2). The longevity research all leads to the conclusion that it is people of MIDDLING weight who live longest -- not slim people. So the "epidemic" of obesity is in fact largely an "epidemic" of living longer.
3). It is total calorie intake that makes you fat -- not where you get your calories. Policies that attack only the source of the calories (e.g. "junk food") without addressing total calorie intake are hence pissing into the wind. People involuntarily deprived of their preferred calorie intake from one source are highly likely to seek and find their calories elsewhere.

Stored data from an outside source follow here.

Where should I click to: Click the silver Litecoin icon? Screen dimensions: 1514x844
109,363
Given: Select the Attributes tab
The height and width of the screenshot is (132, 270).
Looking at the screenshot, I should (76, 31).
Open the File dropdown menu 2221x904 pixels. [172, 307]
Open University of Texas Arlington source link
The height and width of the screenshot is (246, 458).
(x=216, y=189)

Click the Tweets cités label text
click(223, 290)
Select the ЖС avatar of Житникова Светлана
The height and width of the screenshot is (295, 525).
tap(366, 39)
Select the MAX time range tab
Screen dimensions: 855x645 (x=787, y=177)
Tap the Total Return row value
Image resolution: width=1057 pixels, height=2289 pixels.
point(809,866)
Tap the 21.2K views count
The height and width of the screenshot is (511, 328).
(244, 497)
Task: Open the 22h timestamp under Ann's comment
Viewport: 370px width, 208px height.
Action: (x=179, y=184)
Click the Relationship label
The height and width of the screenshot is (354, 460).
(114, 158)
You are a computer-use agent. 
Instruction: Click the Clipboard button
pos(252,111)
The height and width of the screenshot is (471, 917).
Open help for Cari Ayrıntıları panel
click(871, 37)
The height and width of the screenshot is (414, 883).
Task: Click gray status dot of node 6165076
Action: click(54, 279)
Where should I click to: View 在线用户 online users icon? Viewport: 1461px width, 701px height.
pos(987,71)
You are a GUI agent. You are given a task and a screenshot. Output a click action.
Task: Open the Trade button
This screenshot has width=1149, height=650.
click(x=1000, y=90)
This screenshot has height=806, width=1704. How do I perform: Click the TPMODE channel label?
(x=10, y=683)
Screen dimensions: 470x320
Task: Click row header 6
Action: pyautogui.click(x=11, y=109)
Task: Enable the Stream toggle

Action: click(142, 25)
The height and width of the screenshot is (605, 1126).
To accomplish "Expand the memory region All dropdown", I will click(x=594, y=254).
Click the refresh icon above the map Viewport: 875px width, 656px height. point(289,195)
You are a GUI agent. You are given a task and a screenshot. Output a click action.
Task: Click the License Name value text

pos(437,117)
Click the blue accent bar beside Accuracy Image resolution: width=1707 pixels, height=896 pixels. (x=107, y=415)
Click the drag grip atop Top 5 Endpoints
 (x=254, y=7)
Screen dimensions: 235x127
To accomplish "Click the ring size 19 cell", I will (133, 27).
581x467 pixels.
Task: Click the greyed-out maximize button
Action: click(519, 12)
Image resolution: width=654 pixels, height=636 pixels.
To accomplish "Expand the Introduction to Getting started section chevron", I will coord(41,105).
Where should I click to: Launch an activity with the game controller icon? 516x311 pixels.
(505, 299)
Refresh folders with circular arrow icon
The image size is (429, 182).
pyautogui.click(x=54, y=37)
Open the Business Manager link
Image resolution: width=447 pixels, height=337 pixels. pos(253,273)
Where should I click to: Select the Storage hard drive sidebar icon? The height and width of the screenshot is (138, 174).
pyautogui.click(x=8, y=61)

4). So-called junk food is perfectly nutritious. A big Mac meal comprises meat, bread, salad and potatoes -- which is a mainstream Western diet. If that is bad then we are all in big trouble.
5). Food warriors demonize salt and fat. But we need a daily salt intake to counter salt-loss through perspiration and the research shows that people on salt-restricted diets die SOONER. And Eskimos eat huge amounts of fat with no apparent ill-effects. And the average home-cooked roast dinner has LOTS of fat. Will we ban roast dinners?
6). The foods restricted are often no more calorific than those permitted -- such as milk and fruit-juice drinks.
7). Tendency to weight is mostly genetic and is therefore not readily susceptible to voluntary behaviour change.
8). And when are we going to ban cheese? Cheese is a concentrated calorie bomb and has lots of that wicked animal fat in it too. Wouldn't we all be better off without it? And what about butter and margarine? They are just about pure fat. Surely they should be treated as contraband in kids' lunchboxes! [/sarcasm].
Trans fats:
For one summary of the weak science behind the "trans-fat" hysteria, see here. Trans fats have only a temporary effect on blood chemistry and the evidence of lasting harm from them is dubious. By taking extreme groups in trans fats intake, some weak association with coronary heart disease has at times been shown in some sub-populations but extreme group studies are inherently at risk of confounding with other factors and are intrinsically of little interest to the average person.